Tra Netanyahu e Obama la rottura appare insanabile. «Bibi Netanyahu ndr punta tutto su Romney», confida a l’Unità una fonte molto vicina agli ambienti governativi dello Stato ebraico. «Tra i due, amici personali da molti anni (dai tempi in cui entrambi erano consulenti della stessa società finanziaria, ndr) - aggiunge la fonte - la sintonia è totale». Sull’Iran e non solo. In questa chiave andrebbe letta la decisione del Pentagono di ridurre l’entità di alcune manovre congiunte con le forze israeliane: a sostenerlo è il settimanale statunitense Time, secondo il quale la decisione deriverebbe dalle divergenze fra Washington e Tel Aviv su come contrastare le ambizioni nucleari iraniane.
Citando fonti bene informate in entrambi i Paesi, il settimanale rivela come il numero di effettivi che si recheranno in Israele sia stato tagliato di due terzi (da 5mila a 1.500) mentre le batterie di missili Patriot arriveranno regolarmente ma senza il relativo personale. Quanto ai due incrociatori dotati di sistemi di difesa missilistica Aegis, potrebbe arrivarne uno solo o addirittura nessuno.
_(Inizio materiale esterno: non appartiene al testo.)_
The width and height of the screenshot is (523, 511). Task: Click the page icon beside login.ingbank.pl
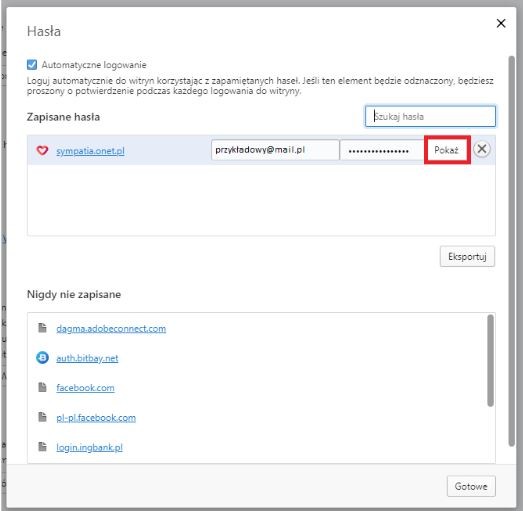click(x=42, y=447)
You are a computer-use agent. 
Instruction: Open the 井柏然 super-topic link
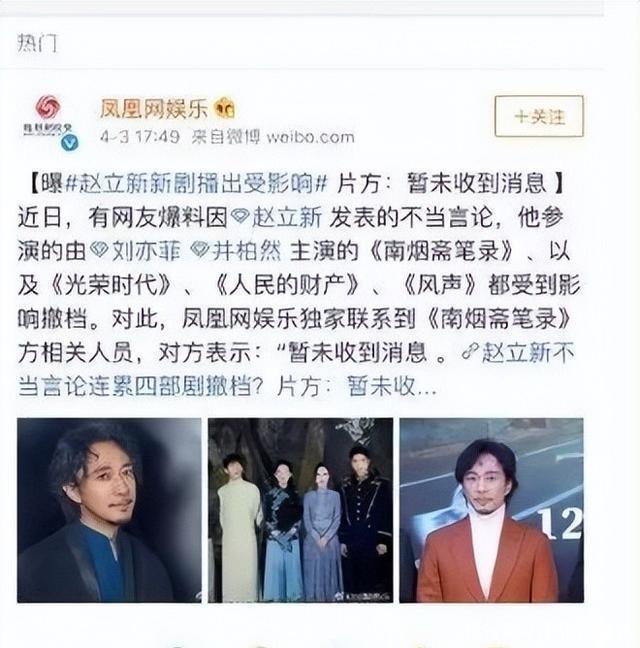click(x=247, y=250)
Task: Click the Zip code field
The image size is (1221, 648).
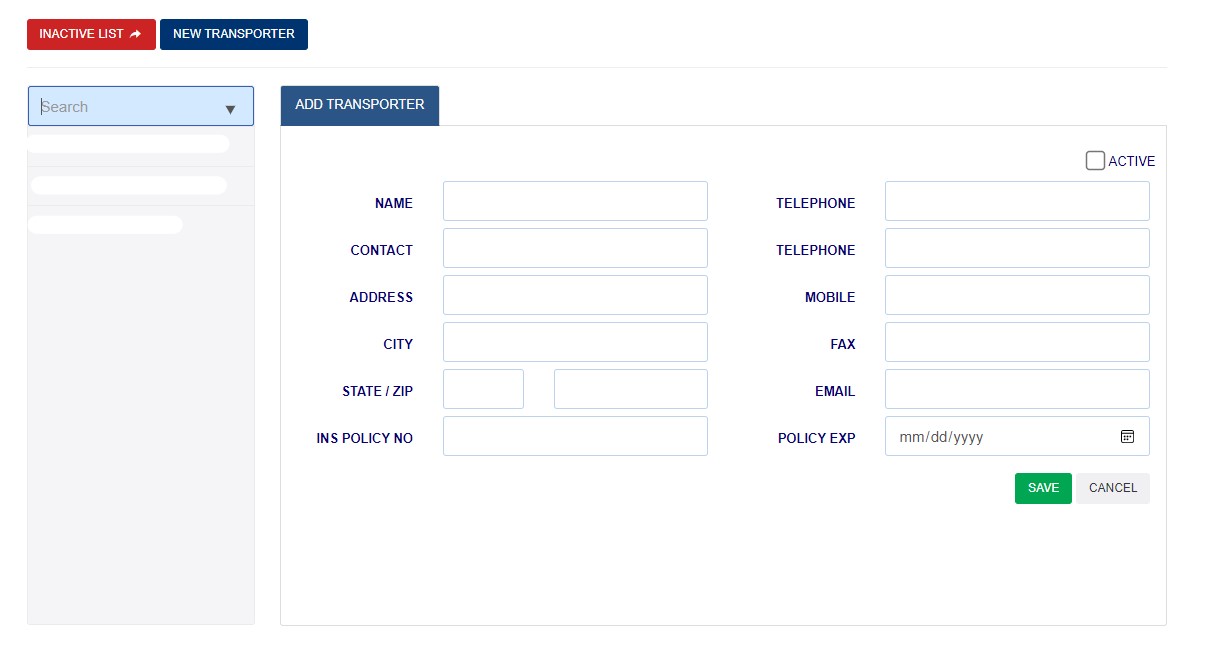Action: (x=630, y=389)
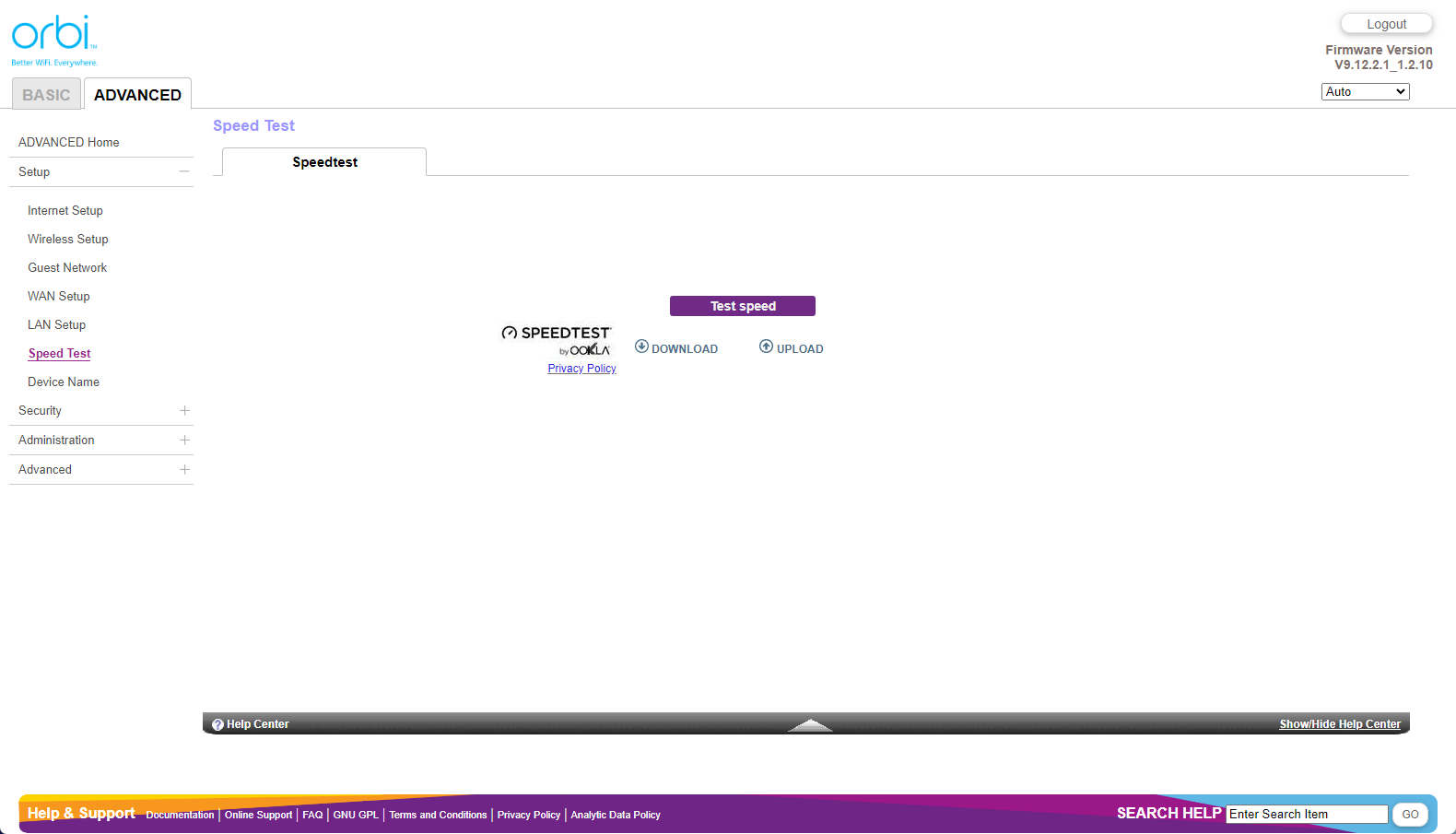Collapse the Setup menu section

point(184,172)
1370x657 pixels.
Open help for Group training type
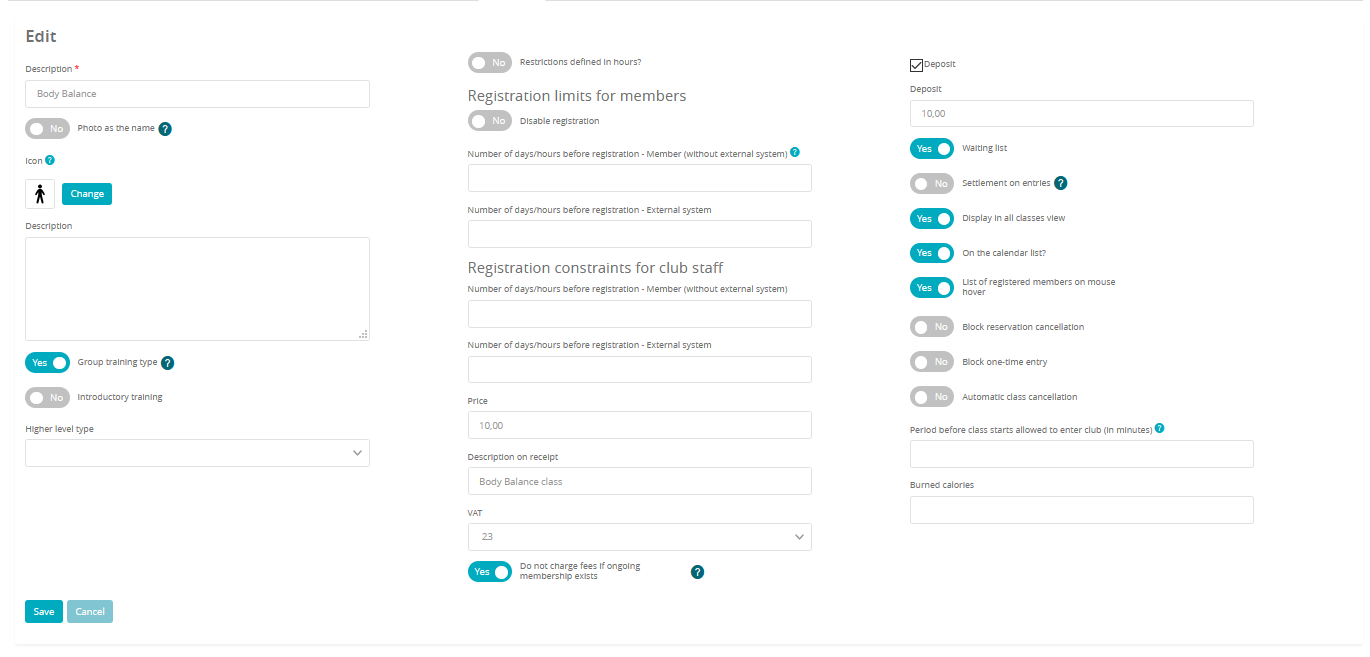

Secondo fonti militari israeliane la decisione giustificata ufficialmente dai tagli di bilancio equivale ad affermare: «Non ci fidiamo di voi». D’altro canto, l’intelligence Usa crede che Israele abbia già deciso di attaccare l’Iran, «a meno di cambiamenti importanti del programma nucleare iraniano nelle prossime settimane».
A riportarlo è l’emittente israeliana Channel 2, citando un «alto funzionario americano». «Tutti i funzionari dell’intelligence Usa sono certi che la leadership israeliana abbia già deciso di attaccare l’Iran». Una decisione che verrebbe sostenuta dal candidato repubblicano alla Casa Bianca «Se Israele dovesse agire per conto proprio per impedire che l’Iran venga a dotarsi di quelle capacità, il governatore (Romney) rispetterebbe quella decisione» ha del resto confermato il suo alto consigliere per la politica estera, Dan Senor in occasione della visita di Romney in Israele lo scorso 29 luglio.
In quella circostanza, Netanyahu si era anche compiaciuto per le dichiarazioni rilasciate da Romney prima del suo arrivo in Israele. Fra queste, il fatto che «il pericolo maggiore» è che il regime degli ayatollah iraniani si doti di armi nucleari: uno sviluppo «inaccettabile», che va dunque impedito. «Mitt, io stesso non avrei potuto dirlo meglio» aveva aggiunto Netanyahu. Della delegazione al seguito di Romney c’era Sidney Abelson, un magnate dell’ industria dei casinò che si è impegnato a spendere 100 milioni di dollari per sconfiggere il presidente Obama. Adelson è ossessionato da una questione in particolare: l’appoggio incondizionato allo Stato d’Israele e una opposizione oltranzista verso qualsiasi trattativa con i palestinesi. Il patto Netanyahu-Romney è ormai realtà. Resta l’ostacolo-Obama.